What are the pain points of using Drools?
0. Business People specified the what, you still have to deal with the how (in code)
For example, if the rule is:
If given a building, which contains capital expense and operating expense, then calculate the building net cash flow
The “if” part is straight forward, but you still have to implement the “then” part in Java.
The drl file look something like:
rule "Building Net Cash Flow"
when
BuildingResult: BuildingResult($capEx: capEx != null, $opEx: opEx != null)
then
List<Double> result = new ArrayList(Collections.nCopies($capEx.size(), 0d);
IntStream.range(0, $capEx.size()).
forEach(i -> result.set(i, $capEx.get(i) + $opEx.get(i)));
buildingResult.setNetCashFlow(result);
The logic is simple, capEx and opEx are both an array of monetary value with equal size. The net cash flow is just summing up the two arrays.
The point is, this is still a valid business rule. But do you expect a business person to write the implementation inside the “then” part?
This is essentially a java file masquerading as rule file.
1. Over use of Salience
The project I worked has a set of calculations that depend on the result of a previous calculation. In some file, we get to the point that every single rule has its own salience.

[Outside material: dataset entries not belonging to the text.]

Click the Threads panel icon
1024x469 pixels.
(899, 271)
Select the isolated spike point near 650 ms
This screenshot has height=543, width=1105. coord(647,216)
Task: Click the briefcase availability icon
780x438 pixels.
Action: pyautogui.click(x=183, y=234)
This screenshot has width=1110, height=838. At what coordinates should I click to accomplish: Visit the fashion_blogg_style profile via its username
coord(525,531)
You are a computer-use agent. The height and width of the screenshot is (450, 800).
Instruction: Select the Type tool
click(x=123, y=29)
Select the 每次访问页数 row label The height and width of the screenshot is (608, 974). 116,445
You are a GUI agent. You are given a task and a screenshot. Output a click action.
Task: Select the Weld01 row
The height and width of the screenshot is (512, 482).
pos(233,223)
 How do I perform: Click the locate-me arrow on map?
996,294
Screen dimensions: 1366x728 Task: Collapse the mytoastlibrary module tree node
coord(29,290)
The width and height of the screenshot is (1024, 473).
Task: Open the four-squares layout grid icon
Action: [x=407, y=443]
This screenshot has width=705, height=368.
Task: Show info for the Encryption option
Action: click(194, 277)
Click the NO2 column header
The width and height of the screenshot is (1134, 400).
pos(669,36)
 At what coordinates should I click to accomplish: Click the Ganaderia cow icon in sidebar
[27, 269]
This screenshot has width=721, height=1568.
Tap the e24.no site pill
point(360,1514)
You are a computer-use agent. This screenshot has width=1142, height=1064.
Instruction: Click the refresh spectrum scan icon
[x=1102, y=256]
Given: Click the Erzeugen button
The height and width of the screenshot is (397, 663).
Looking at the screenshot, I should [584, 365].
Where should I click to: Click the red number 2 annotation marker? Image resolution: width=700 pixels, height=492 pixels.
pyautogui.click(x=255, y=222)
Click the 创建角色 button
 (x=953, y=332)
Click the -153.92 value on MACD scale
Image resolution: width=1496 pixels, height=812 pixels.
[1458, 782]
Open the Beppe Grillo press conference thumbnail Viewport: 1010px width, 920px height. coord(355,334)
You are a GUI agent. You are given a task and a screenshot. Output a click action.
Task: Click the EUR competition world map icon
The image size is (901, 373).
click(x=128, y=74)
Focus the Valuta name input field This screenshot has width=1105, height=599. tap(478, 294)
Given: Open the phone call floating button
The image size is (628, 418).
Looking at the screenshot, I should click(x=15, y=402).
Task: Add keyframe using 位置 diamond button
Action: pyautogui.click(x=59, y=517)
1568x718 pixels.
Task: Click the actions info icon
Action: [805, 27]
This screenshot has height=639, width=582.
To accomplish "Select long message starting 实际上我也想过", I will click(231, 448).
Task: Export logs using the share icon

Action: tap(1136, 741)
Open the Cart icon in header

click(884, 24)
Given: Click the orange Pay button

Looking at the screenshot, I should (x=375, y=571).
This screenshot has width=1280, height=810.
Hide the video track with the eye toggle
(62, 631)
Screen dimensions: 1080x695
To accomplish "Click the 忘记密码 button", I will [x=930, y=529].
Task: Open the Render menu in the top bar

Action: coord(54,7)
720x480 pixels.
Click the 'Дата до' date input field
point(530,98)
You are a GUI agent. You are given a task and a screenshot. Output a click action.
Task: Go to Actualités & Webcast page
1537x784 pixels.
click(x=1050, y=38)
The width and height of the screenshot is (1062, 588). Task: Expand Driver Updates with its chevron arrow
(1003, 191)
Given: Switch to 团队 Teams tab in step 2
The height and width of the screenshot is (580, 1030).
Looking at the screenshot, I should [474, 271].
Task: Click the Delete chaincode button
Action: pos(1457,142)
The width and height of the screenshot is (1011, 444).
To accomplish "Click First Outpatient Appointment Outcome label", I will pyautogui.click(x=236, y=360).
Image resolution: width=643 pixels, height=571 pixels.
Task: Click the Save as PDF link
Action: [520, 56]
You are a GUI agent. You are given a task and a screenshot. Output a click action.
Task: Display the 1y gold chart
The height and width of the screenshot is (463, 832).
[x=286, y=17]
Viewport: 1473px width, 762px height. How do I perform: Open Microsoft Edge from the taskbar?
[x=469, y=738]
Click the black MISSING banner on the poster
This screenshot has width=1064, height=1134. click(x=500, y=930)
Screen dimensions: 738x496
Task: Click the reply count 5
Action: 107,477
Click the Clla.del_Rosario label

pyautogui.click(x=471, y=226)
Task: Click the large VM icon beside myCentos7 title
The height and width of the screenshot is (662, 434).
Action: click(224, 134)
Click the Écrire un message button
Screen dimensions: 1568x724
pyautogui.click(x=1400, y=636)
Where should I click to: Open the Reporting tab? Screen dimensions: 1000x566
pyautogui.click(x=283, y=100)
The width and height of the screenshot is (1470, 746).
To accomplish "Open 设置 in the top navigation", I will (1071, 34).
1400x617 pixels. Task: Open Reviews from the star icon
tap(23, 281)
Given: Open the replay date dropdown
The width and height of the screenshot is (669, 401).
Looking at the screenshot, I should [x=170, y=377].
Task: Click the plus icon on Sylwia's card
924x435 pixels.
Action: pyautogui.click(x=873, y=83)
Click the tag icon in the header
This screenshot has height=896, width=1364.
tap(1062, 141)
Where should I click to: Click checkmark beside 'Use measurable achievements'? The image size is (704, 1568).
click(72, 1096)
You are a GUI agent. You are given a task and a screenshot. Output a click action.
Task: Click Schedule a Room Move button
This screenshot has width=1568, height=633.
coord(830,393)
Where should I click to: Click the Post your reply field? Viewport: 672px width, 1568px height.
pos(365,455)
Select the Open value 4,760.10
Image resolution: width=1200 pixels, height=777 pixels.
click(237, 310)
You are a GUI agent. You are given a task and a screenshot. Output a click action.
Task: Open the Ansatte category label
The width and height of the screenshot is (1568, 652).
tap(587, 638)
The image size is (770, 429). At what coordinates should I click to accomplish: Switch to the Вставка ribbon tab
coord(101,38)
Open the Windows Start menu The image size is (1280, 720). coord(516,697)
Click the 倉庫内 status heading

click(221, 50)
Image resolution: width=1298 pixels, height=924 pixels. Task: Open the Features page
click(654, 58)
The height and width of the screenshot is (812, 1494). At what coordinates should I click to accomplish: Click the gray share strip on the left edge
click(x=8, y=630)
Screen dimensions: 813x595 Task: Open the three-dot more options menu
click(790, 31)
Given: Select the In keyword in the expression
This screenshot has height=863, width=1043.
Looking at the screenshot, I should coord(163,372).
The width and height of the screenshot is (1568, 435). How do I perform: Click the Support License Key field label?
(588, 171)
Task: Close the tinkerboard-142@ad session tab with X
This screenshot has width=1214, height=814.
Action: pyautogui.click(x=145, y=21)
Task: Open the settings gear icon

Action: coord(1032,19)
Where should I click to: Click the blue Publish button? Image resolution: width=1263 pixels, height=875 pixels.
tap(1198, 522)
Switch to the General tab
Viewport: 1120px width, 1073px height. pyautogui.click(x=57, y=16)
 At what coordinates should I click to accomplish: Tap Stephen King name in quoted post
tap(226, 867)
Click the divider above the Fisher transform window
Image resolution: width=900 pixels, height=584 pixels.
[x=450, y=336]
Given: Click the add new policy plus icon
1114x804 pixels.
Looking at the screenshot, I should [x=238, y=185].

For example, rule Net cumulative cash flow
depends on the result of rule Building Net Cash Flow
and Building Net Cash Flow
depends on another rule Building CapEx Npv
The drl file look something like:
rule "Building CapEx Npv" salience -1
when
// Given timeline, and all the capEx from different category
then
// sum into a single array of capEx for that building
rule "Building Net Cash Flow" salience -2
when
// Given Building CapEx and OpEx
then
// sum into a single array of net cash flow
rule "Net cumulative cash flow" salience -3
when
// given building net cash flow
then
// for each index, sum all the number before the index
... for rest of the rules
One of the benefit of using rule engine is that it use pattern matching algorithm like Rete to decide what rules to fire optimally.
The concern I have is: if we are specifying the ordering like this, it is the same as not using a rule engine at all. You can execute the same code in Java, one line after another.
2. You will need a separate objects to store the result
The nature of my rules are almost like many functions. Given the inputs, calculate some outputs.
But rules are not functions, you cannot return result from rules.
So what we did was create an object and passed it into each rule to store the result.
rule "Building CapEx Npv" salience -1
when
BuildingResult();
then
// sum into a single array of capEx for that building
buildingResult.setCapEx(result);
rule "Building Net Cash Flow" salience -2
when
// Given Building CapEx and OpEx
BuildingResult($capEx);
then
// sum into a single array of net cash flow
buildingResult.setNetCashFlow(result);
It is a minor pain to have to pass in the same object around into all the rules.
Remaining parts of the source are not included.